Bacaklarım uyuşmaya, iğneler batmaya başlıyor. “Aha, kan donuyor galiba” diyerek atlayıp zıplamaya başlıyorum. Zıp zıp zıp... Hava -28*C hissediliyormuş. Alelacele ilerliyorum. Biraz daha gidince girişinin neresi olduğu bile anlaşılmayan Rideau Center karşıma çıkıyor. Gayet mütevazi. Süs püs yok. İçeriye giriyorum. Güvenlik de yok! Sırılsıklam terlediğimi fark ediyorum. Üst giyimini abarttım galiba. Tuvaleti arıyorum ama baya bir uzakta. Sırt çantası, el çantası ve onca kıyafeti tek elde tutarak en içteki 3 giysimi çıkarıyorum. Cidden çok abartmışım olayı. Bacaklar ise donmuş durumda. Kazak+Montla alışveriş merkezinde dolaşmaya başlıyorum. Resepsiyondaki kızın siyırs dediği Searsı görüyorum. Carrefourun gıdasız hali gibi bir şey. Alacağım şeylerin yukarıda olduğunu görüp yürüyen merdivenlerle yukarıya çıkıyorum. Yastık ve nevresim alıp yorgan için görevli kızdan yardım istiyorum. Çünkü İngilizce isimlerini bilmiyorum ürünlerin. Yorgan çeşitlerini gösteriyor. Orta kalınlıkta bir tane alıyorum. Raflarda double ve queen boy var. Ben twin olanını istiyorum, kız getiriyor. Ödemeyi o katta yapıyorum. Kredi kartımı bilgisayar klavyesinin üstündeki oluktan geçiriyor. Sıradan POS cihazı yok yani. Ayrıca PIN&CHIP; olayı da yok görünüşe göre. Yaklaşık $100 tutuyor ve poşetlere koyuyor aldıklarımı. Bir poşet taştığı için yapay bir sap yapıyor benim için. Elektronik bölümüne bakıyorum. 59-69 dolara normal traş makineleri var Philips marka. Biraz daha dolaşıp çıkıyorum mağazadan. Bir adam otobüs bileti alabilmesi için bozuk para var mı diye soruyor. No, deyince No? Diye bakıyor, umutsuz bir şekilde OK! Deyip devam ediyor.
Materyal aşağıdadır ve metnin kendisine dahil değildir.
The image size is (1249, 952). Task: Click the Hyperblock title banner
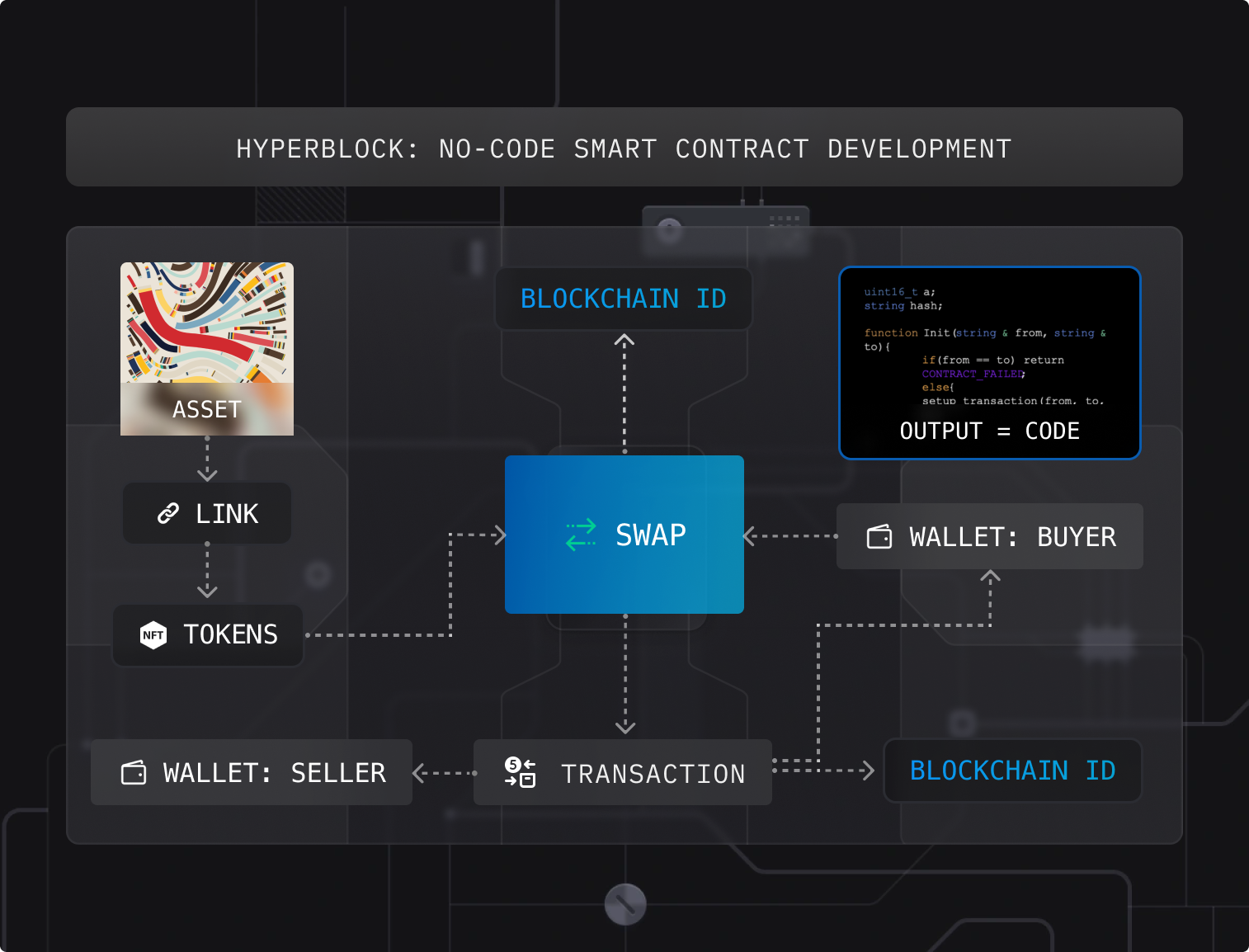(624, 148)
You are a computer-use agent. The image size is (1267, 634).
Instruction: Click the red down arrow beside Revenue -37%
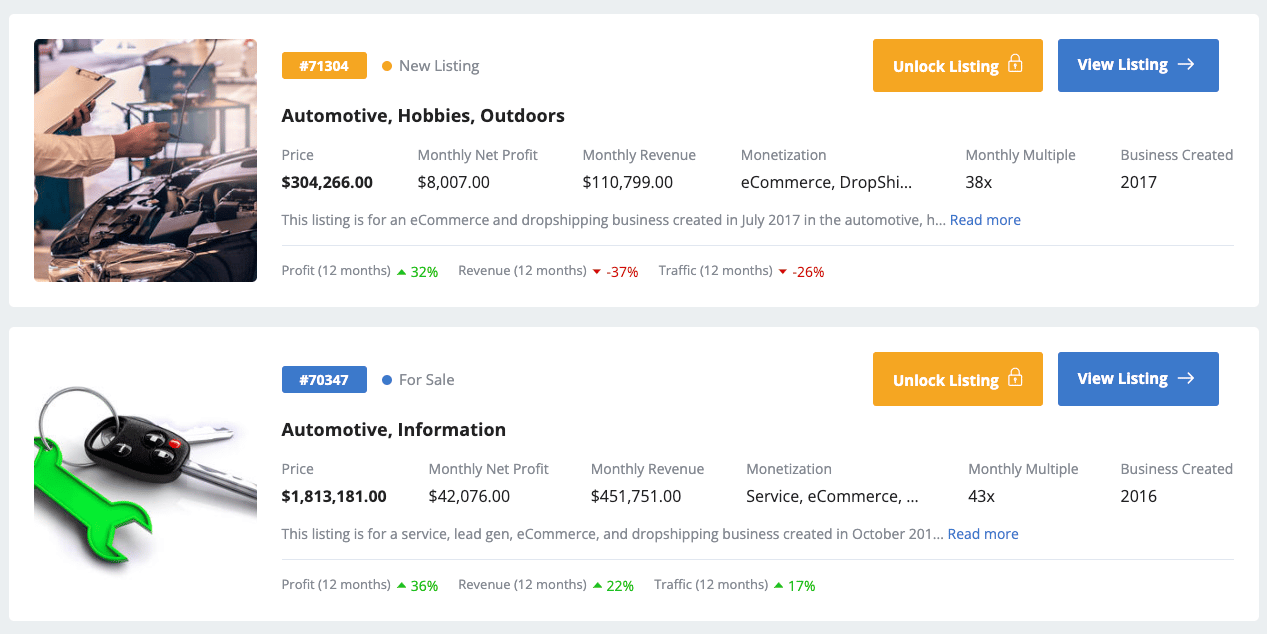click(597, 272)
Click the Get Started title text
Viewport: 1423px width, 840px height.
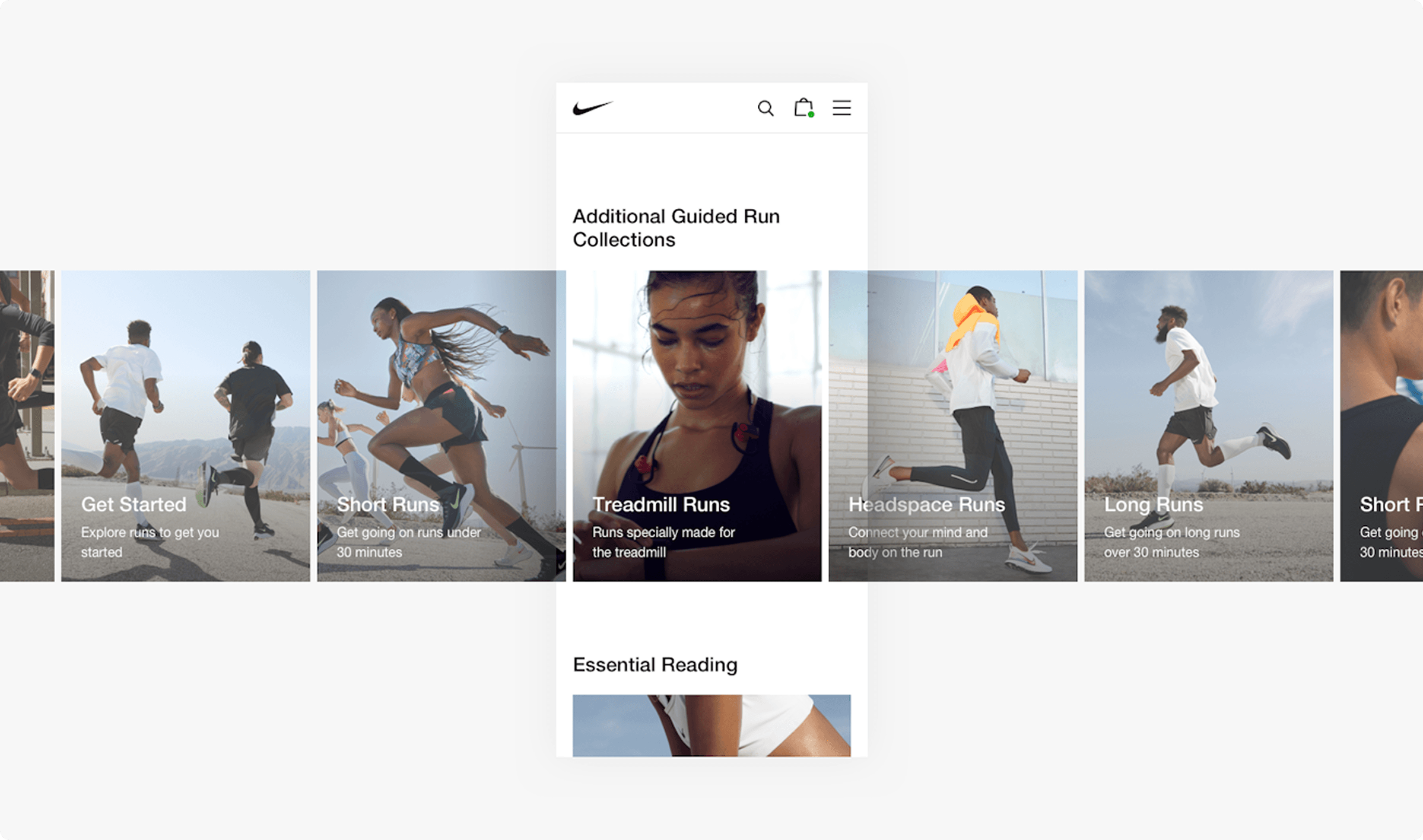(134, 504)
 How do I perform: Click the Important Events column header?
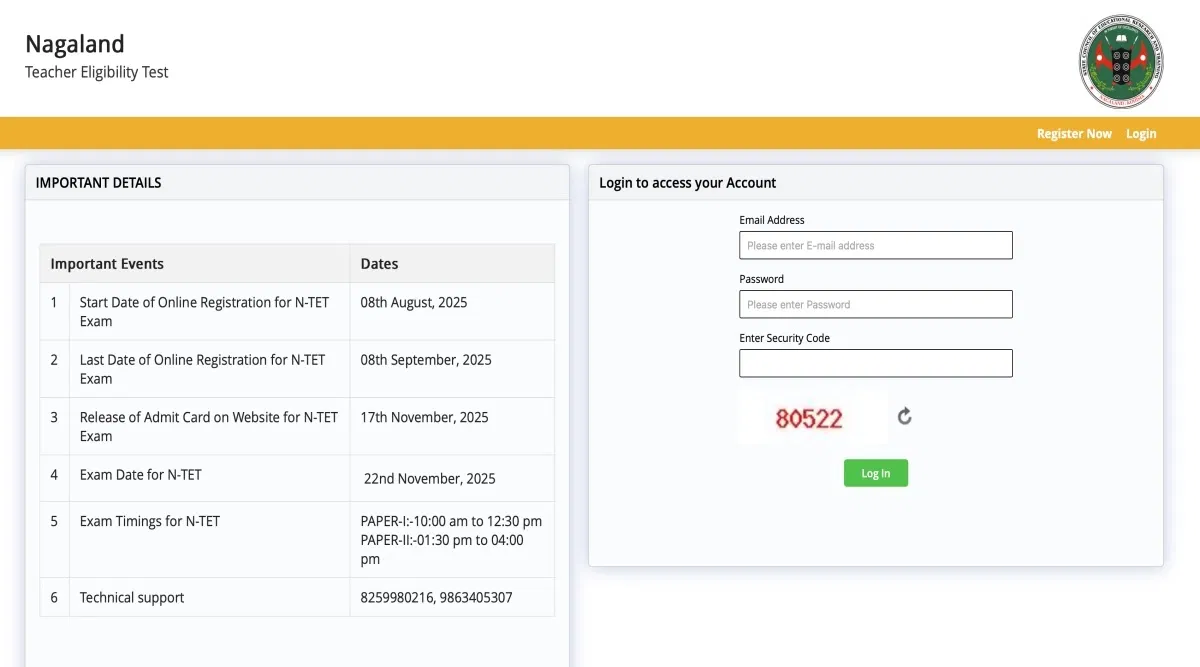click(107, 264)
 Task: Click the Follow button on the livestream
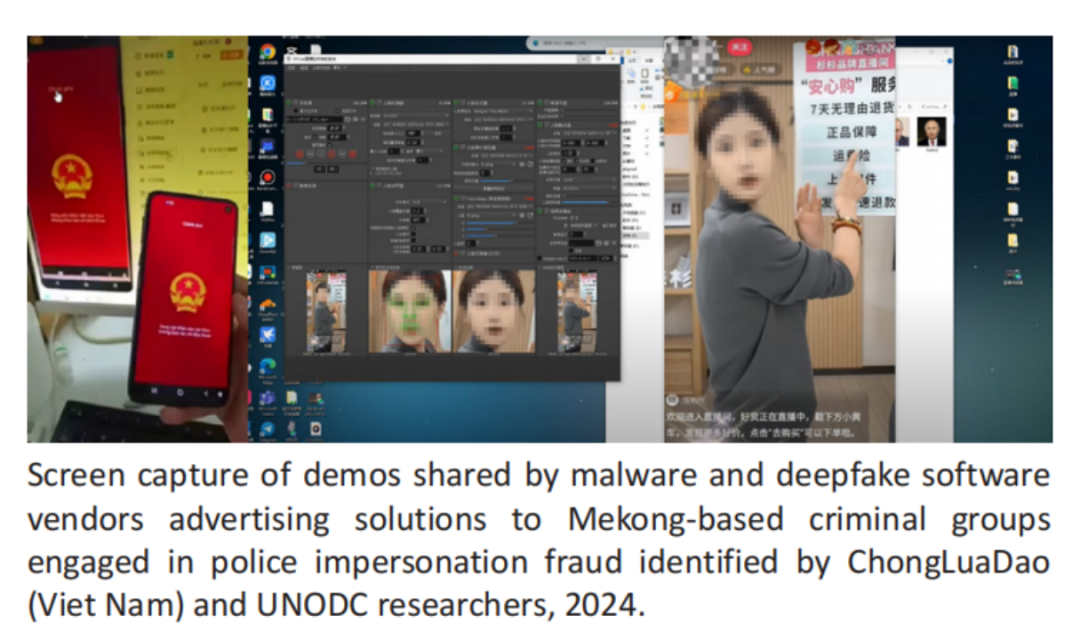(739, 49)
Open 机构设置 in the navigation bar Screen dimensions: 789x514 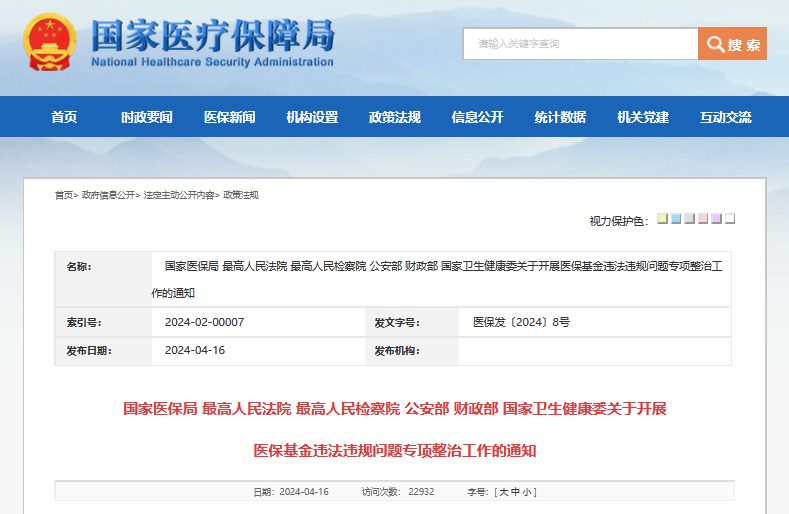[x=312, y=117]
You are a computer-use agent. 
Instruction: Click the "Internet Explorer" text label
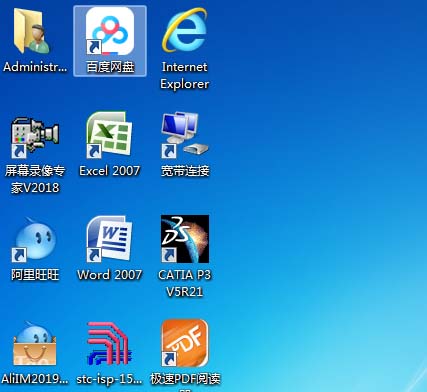185,75
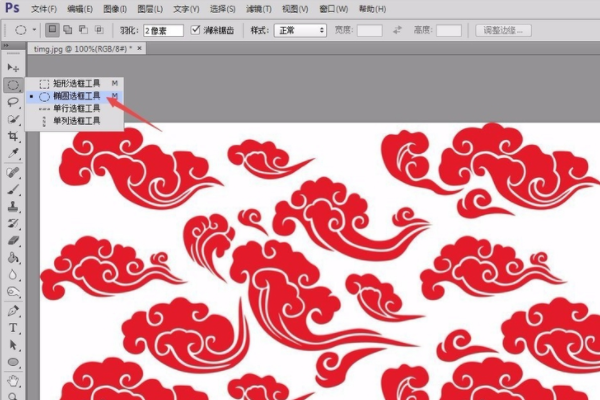Viewport: 600px width, 400px height.
Task: Open the 样式 style dropdown
Action: point(301,30)
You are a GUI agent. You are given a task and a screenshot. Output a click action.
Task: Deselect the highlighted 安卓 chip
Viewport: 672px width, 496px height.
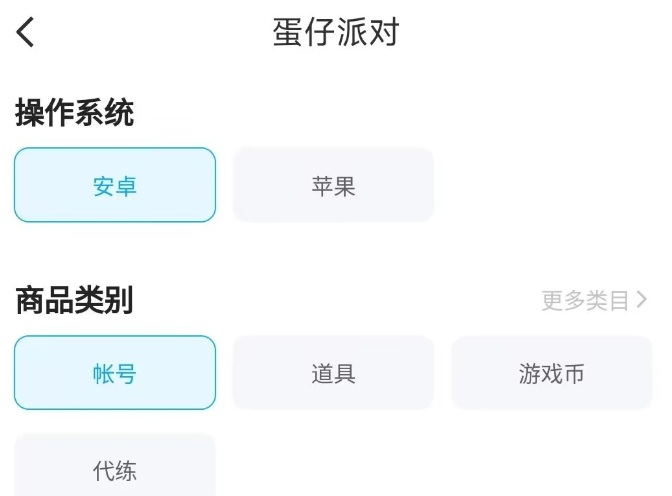pyautogui.click(x=115, y=185)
Otobüsler grevde, neyin parasını istiyor ki? Merkezden çıkmam gerekiyor artık. Saat 12ye yaklaştı. Taksi mi tutsam, yürüyerek mi dönsem otele diye kararsız kalıyorum. İçimde yeterince giysi yok çünkü: kazak+mont. Bir deneyeyim çıkmayı, üşürsem taksi tutarım diyorum.

.

Çıktığımda güneş parıldıyor. Yürümeye karar veriyorum. Hem fotoğraf çekmek lazım daha. Rideau Center ve kanalın fotoğraflarını çekiyorum. Meydana geldiğimde gelirken gördüğüm şatomsu binaları görüyorum tekrar. O yöne doğru ilerliyorum. Parlamento binası ve birkaç anıt var. Fotoğraflarını çekip Queen Street denen caddeye dalıyorum. Bizim İstiklal Caddesine benziyor. Aslında Aksaray-Topkapı civarlarındaki tarihi bir sokağı andırıyor nedense. Yaya trafiğine açık. Sağlı sollu mağazalar var. Sokak başında Irish Pubu görüyorum. Eğlenceli müzikler geliyor. MC Donalds ve çeşitli restoranlar var. Karşımdan Fransıza benzeyen bir kadın geliyor, bir şeyler mırıldanıyor sanki. Sonrasında bana hitap ettiğini anlıyorum. Bozuk paran var mı diye soruyor. Hayır diyorum, devam ediyor. Rüzgar şiddetli esmeye başlıyor. Windchill denen rüzgar etkisi bu olsa gerek. -10luk bir havayı -20 hissettiriyor. Belimdeki açıklıklardan rüzgar giriyor ve üşütüyor beni. Sonra Albert Streete dönüyorum tekrar. Bir alt sokağı. Otele geldiğimde saatin 12 olduğunu görüyorum. Hemen içeri girip üstümü değiştiriyorum. Baştan aşağı terlemişim. Üstüne göğsüm üşümüş. Toparlanıyor ve eşyaları ofise taşıyor, ödemeyi yapıyorum. Anahtarı almayı unutuyorlar. Biraz bilgisayarda takılıyorum. Sonrasında gazeteleri karıştırıyorum. Aklımdan türlü türlü şeyler geçiyor. Almanyada o soğuk havada dondurma yiyen insanlar aklıma geliyor. Sonra, yabancı bir ülkede Türkçe konuşma ihtiyacı duyduğumu, İngilizce konuşmakta zorluk çekince insanlarla konuşmaktan çekindiğimi fark ediyorum. Günlüğe bir şeyler yazarken saat 4.30 oluyor. Mutfaktaki kızlara taksi çağırmam gerektiğini söylüyorum. O gün ilk defa gördüğüm, Fransız görünümlü kız telefonla taksiyi arıyor ve eşyalarım ofiste olduğu için ofisin kapısını açıyor. Giyinip eşyalarımı toparlıyor ve taksinin gelmesini bekliyorum. Taksiye cap diyorlar. Gelmesi 15-20 dakikayı buluyor. Sarışın kız da demişti zaten, gelmesi zaman alabilir diye. Taksi durağı sistemi yok gördüğüm kadarıyla. Hepsi tek bir merkezden geliyor. Trafik, kar, mesafe derken uzun sürüyor gelmesi. Taksinin geldiğini görünce aşağıya “Her şey için teşekkürler, hoşçakalın” diye sesleniyor ve eşyaları kapıya taşıyorum. Şoförün kafasında sarık gibi bir şey var. Hint galiba. Arabaya biniyorum:

“Yes, sir!”
“Carleton Üniversitesine gidebilir miyiz?”
“Tabii ki, bildiğiniz özel bir kısmı varmı?”
“Evet, yurtlar.”
“Tamamdır.”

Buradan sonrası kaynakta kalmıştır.